11/21/20

Almost Instantly (1953) by C. Buddingh'

Cornelis Buddingh' was a Dutch poet, critic, chess player, translator and a connoisseur of detective stories who translated novels by Herbert Brean, Leslie Charteris and Ethel Lina White into Dutch and some of his reviews can be read on the DBNL website – discussing writers like Agatha Christie, Ellery Queen and Zelda Popkin. Although I was not a fan of him trashing John Dickson Carr's writing or describing Sir Henry Merrivale as a "vage houten klaas" ("a sketchy wooden Punch puppet").

During the early 1950s, Buddingh' opined that, "if the Dutch detective wants to have its own atmosphere and character," the Dutch detective story has "to have a Dutch setting, populated with Dutch characters, where a murder committed by a Dutchman is solved." You have to remember that a big chunk of our pre-WWII detective fiction took place on foreign soil and this slowly began to change towards the end of the 1940s, which had absolutely nothing to do with us losing the colonies. We were planning to go home anyway. So with the detective story coming home, the 1950s became a short-lived Golden Age for Dutch detective fiction. A fact I've only recently uncovered and it lead me to A.R. Brent's Voorzichtig behandelen (Handle with Care, 1948) and W.H. van Eemlandt's Kogels bij het dessert (Dessert with Bullets, 1954), which is why I reviewed them back-to-back last month.

A year after his public proclamation on the future of the Dutch detective story, Buddingh' published his own detective novel, Vrijwel op slag (Almost Instantly, 1953), but as we all known, it's easier to be a critic than a craftsman – something the noted mystery critic and author Anthony Boucher could have attested to (e.g. Rocket to the Morgue, 1942). Buddingh' was already on thin ice with me for badmouthing Carr (pure heresy!). So let's see if he was as good at putting a plot together as he was in picking them apart.

◆ TASKS ◆
(a) Copy from the post on Almost Instantly the part that opens with the words containing "During the early" and closes with "back-to-back last month.".
(b) Answer these from the post on Almost Instantly:
(i) Which three authors' novels did Buddingh' translate into Dutch?
(ii) What is the English title of W.H. van Eemlandt's Kogels bij het dessert?
(iii) In what year did Buddingh' publish Vrijwel op slag?

◆ RECORDS SUPPLIED ◆
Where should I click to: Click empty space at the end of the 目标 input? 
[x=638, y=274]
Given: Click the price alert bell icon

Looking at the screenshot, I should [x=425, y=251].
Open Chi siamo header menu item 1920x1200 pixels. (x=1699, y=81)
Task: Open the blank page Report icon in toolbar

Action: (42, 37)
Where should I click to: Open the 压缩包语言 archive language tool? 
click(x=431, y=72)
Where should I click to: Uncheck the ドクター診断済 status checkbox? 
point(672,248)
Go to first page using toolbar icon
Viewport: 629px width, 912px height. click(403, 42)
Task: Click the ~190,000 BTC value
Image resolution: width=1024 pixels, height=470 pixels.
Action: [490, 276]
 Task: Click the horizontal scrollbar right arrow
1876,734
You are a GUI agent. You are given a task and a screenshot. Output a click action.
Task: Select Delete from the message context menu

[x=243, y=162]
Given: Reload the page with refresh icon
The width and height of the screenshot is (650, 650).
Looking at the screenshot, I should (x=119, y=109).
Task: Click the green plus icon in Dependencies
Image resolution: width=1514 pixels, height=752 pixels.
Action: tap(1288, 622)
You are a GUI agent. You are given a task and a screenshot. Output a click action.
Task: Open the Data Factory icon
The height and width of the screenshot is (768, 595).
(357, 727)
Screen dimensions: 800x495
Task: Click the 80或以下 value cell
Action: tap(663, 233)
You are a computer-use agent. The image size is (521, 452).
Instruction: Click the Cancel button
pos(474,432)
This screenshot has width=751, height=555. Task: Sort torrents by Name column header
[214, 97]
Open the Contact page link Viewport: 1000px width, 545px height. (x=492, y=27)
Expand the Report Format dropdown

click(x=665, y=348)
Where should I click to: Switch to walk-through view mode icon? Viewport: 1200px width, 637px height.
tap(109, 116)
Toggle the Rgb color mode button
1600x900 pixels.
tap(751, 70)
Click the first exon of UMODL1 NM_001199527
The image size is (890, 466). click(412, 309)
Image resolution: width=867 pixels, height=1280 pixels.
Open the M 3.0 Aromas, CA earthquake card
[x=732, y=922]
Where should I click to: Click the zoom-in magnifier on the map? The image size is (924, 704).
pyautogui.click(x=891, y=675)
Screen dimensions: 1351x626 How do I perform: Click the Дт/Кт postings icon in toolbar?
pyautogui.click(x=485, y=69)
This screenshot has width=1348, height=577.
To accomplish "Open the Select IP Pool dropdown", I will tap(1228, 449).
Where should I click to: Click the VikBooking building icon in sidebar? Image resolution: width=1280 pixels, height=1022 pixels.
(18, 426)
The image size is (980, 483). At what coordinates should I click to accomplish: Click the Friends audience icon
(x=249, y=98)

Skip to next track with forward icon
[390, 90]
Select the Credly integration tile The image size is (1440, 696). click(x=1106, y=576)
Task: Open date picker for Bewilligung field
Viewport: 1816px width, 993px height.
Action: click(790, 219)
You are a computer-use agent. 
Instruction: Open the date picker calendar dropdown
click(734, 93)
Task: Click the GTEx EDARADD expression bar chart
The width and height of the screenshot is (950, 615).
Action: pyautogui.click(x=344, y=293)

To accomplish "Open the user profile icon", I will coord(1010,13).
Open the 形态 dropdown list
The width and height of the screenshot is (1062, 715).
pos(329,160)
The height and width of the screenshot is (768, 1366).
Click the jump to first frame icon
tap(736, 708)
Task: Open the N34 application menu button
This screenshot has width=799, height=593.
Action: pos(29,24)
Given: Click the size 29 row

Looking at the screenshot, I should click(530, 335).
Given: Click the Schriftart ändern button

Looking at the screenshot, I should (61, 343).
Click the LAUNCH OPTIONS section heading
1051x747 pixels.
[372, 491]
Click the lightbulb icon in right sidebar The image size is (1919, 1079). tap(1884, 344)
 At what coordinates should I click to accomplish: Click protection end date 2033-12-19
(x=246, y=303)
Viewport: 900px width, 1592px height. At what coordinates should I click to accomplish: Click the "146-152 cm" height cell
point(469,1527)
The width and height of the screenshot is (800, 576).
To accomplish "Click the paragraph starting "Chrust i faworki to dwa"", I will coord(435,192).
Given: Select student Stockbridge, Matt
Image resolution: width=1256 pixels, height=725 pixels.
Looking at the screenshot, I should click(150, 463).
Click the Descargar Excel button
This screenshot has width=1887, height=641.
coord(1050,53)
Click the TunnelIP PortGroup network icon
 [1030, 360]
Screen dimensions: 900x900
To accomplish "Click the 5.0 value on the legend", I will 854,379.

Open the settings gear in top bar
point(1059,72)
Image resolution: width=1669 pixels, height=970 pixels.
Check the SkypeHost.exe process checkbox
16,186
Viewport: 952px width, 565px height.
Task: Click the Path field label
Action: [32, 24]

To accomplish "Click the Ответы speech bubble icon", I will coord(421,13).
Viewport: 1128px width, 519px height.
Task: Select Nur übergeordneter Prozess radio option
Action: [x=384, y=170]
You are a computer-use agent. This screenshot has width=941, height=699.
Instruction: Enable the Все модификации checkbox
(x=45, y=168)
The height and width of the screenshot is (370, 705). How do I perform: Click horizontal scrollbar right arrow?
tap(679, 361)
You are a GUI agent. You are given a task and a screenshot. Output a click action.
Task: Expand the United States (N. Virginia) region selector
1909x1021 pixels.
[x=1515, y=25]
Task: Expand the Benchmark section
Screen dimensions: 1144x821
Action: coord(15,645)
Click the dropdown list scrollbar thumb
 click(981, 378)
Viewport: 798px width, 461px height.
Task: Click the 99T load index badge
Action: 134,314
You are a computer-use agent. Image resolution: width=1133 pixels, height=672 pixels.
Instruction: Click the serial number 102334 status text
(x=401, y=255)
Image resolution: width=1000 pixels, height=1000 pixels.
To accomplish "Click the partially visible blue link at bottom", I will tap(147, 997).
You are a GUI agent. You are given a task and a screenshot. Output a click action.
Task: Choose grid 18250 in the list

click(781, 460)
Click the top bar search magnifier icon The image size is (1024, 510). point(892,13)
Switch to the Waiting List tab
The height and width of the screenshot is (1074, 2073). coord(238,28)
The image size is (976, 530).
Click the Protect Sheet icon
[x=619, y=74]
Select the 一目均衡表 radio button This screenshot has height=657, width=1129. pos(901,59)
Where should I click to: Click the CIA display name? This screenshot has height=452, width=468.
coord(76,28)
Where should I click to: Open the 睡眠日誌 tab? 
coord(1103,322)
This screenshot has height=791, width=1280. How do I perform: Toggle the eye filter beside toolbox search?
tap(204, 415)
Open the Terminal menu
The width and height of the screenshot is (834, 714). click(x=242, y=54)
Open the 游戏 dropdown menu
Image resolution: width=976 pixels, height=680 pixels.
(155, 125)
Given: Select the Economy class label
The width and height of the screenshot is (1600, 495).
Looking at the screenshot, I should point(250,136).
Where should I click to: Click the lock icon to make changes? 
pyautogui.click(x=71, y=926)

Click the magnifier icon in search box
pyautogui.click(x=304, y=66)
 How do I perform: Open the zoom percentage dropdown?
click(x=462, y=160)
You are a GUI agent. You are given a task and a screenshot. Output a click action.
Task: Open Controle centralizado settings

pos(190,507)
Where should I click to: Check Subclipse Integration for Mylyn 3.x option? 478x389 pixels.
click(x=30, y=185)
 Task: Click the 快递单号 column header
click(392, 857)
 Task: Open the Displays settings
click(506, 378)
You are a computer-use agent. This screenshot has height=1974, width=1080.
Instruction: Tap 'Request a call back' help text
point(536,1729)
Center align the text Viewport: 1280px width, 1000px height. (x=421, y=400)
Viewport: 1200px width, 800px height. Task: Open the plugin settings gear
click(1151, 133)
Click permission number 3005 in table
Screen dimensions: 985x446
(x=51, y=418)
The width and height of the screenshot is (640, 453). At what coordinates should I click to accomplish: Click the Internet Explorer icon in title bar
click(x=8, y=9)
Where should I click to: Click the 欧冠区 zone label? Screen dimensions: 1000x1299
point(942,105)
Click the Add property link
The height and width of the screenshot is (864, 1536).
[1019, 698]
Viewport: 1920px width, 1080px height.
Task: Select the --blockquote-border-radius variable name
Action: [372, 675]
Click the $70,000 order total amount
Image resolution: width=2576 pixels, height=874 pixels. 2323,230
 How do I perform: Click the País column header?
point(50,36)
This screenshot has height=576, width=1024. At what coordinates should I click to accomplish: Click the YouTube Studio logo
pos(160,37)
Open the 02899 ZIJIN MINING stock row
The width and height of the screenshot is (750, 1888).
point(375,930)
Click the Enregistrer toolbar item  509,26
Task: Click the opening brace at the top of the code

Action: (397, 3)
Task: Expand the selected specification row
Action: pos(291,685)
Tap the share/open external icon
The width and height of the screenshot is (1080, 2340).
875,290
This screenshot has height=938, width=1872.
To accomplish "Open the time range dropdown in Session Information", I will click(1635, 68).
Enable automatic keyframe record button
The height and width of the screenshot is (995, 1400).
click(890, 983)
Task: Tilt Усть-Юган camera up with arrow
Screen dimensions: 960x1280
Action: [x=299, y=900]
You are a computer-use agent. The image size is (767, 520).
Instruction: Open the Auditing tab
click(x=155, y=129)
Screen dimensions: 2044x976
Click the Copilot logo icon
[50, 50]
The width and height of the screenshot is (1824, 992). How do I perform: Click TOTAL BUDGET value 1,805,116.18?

◆ RESULTS FOR THE EXERCISE ◆
(a)
During the early 1950s, Buddingh' opined that, "if the Dutch detective wants to have its own atmosphere and character," the Dutch detective story has "to have a Dutch setting, populated with Dutch characters, where a murder committed by a Dutchman is solved." You have to remember that a big chunk of our pre-WWII detective fiction took place on foreign soil and this slowly began to change towards the end of the 1940s, which had absolutely nothing to do with us losing the colonies. We were planning to go home anyway. So with the detective story coming home, the 1950s became a short-lived Golden Age for Dutch detective fiction. A fact I've only recently uncovered and it lead me to A.R. Brent's Voorzichtig behandelen (Handle with Care, 1948) and W.H. van Eemlandt's Kogels bij het dessert (Dessert with Bullets, 1954), which is why I reviewed them back-to-back last month.

(b)
(i) Herbert Brean, Leslie Charteris and Ethel Lina White
(ii) Dessert with Bullets
(iii) 1953